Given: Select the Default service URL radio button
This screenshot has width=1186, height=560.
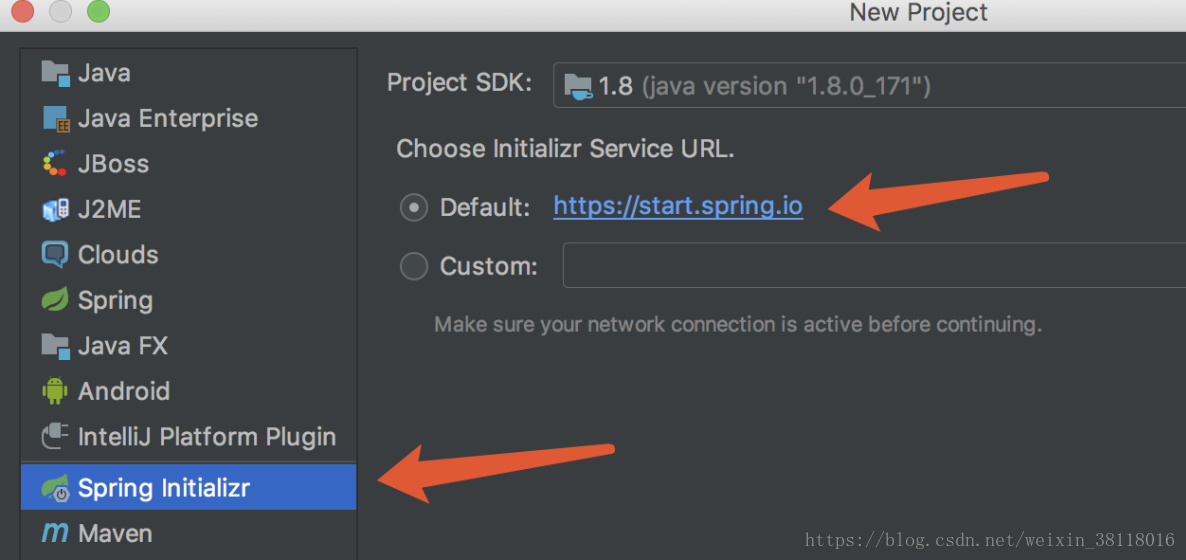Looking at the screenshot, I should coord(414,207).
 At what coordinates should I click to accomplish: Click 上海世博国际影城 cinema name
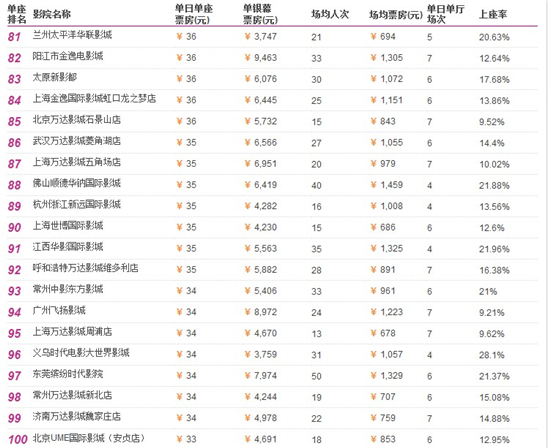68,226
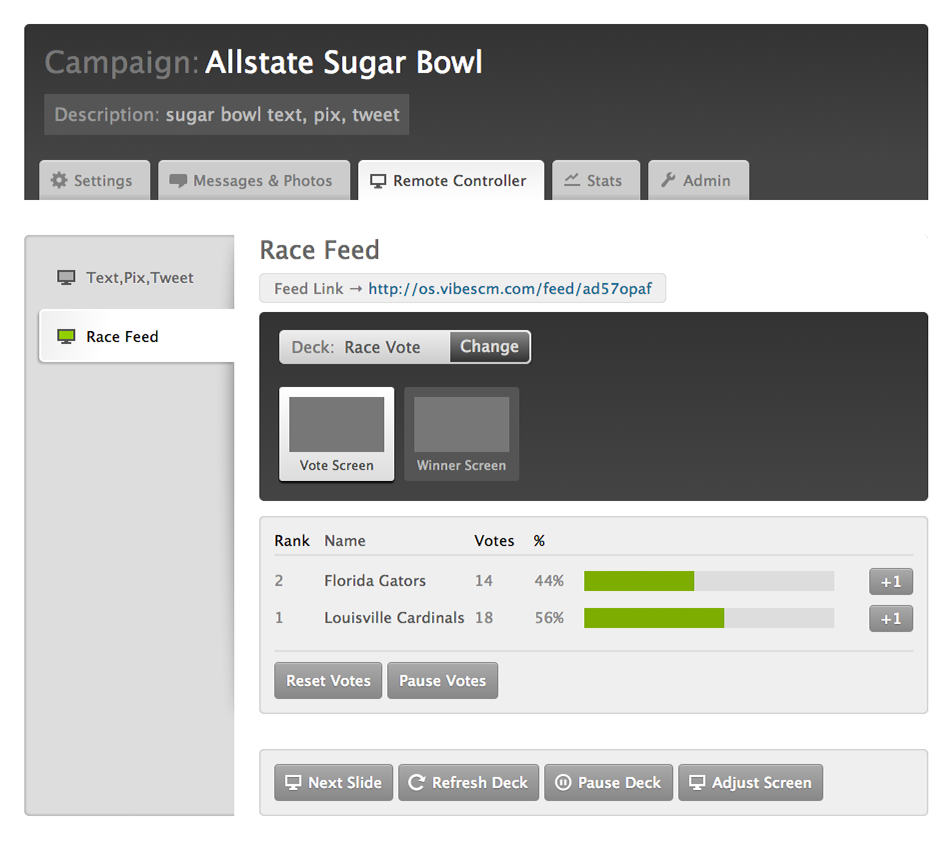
----------
Repeat word for word the lines starting at the one with "This screenshot has width=1186, height=560." and ending at the final line of the records above, both included; no pictures.

This screenshot has width=1186, height=560.
Looking at the screenshot, I should coord(414,207).
 At what coordinates should I click to accomplish: Click 上海世博国际影城 cinema name
68,226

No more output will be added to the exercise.